Items from a data collection:
++++
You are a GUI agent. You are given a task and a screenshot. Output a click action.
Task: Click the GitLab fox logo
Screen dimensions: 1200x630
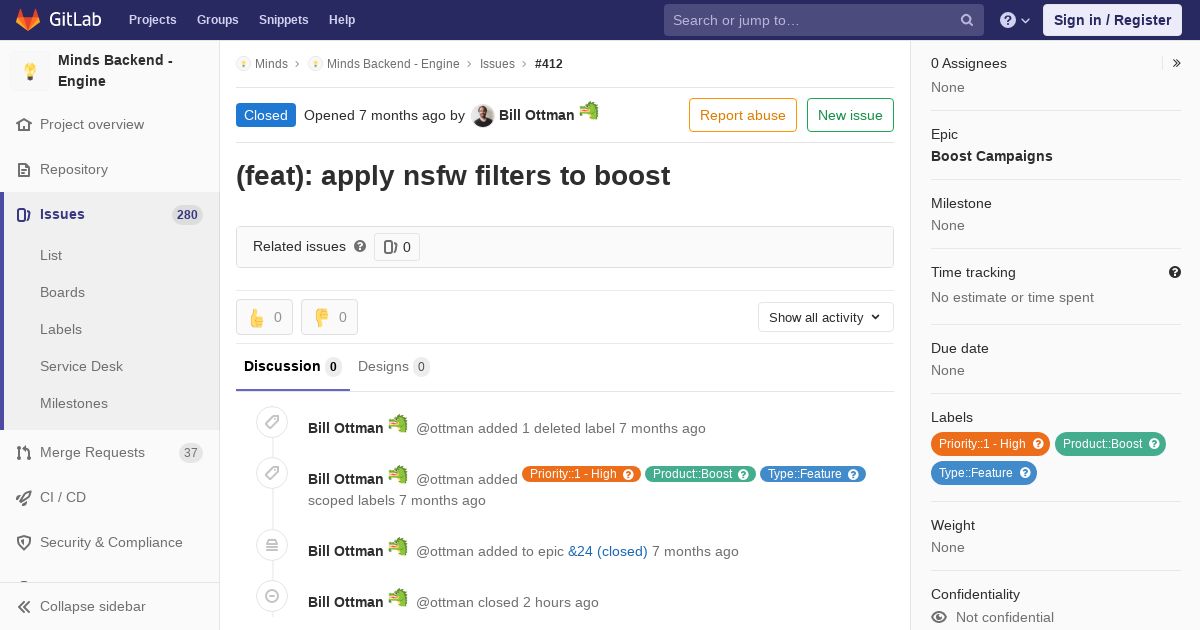pos(28,19)
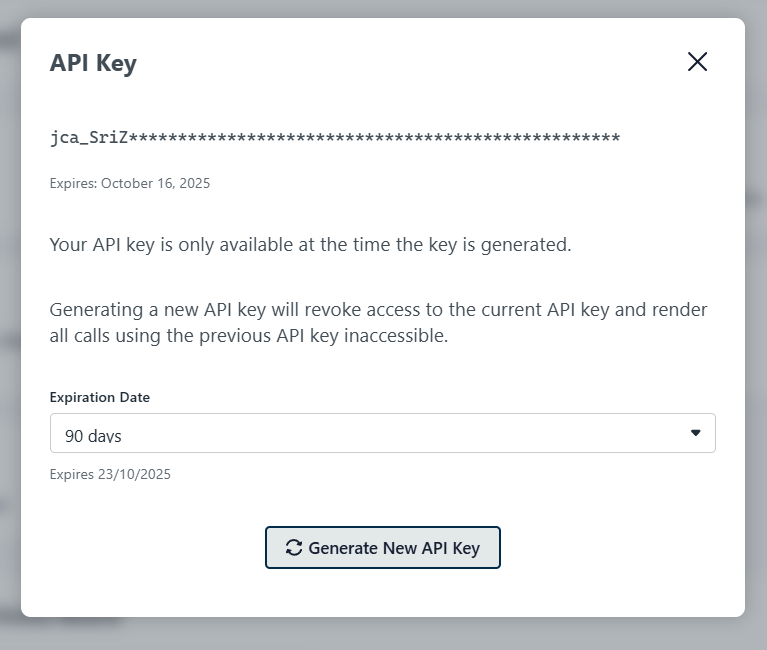The width and height of the screenshot is (767, 650).
Task: Click the word 'Generate' on the button
Action: pos(342,548)
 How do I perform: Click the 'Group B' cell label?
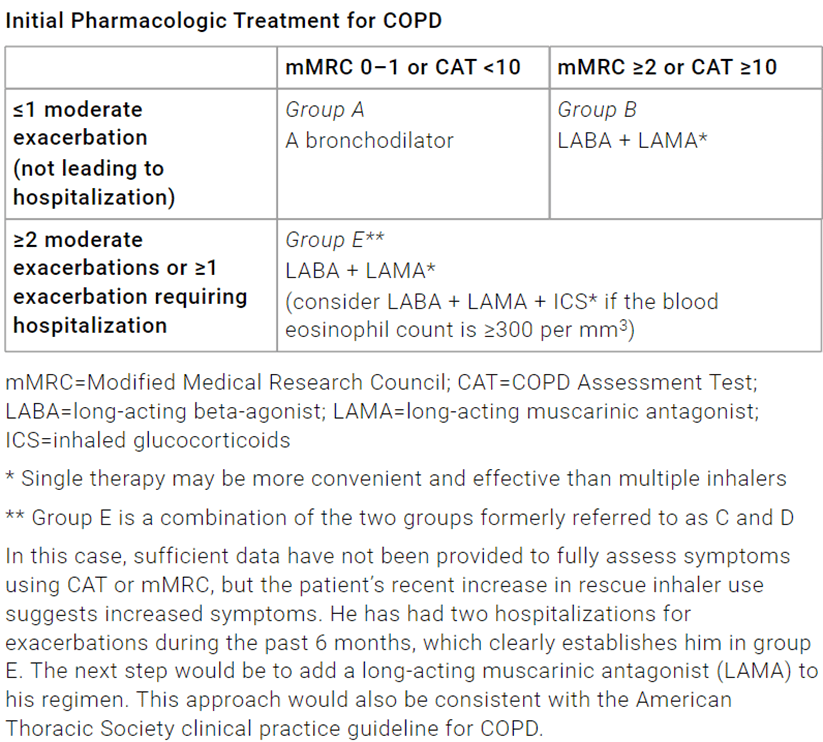(597, 110)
++++
● **GIVEN TASK**:
Rewrite all the items above with "Screen dimensions" swapped for "Screen size", changing nothing else, and leave the pictures out.

● **ANSWER TO THIS PROBLEM**:
You are a GUI agent. You are given a task and a screenshot. Output a click action.
Task: Click the GitLab fox logo
Screen size: 1200x630
pos(28,19)
The width and height of the screenshot is (767, 650).
Task: Click the word 'Generate' on the button
Action: pos(342,548)
 How do I perform: Click the 'Group B' cell label?
(597, 110)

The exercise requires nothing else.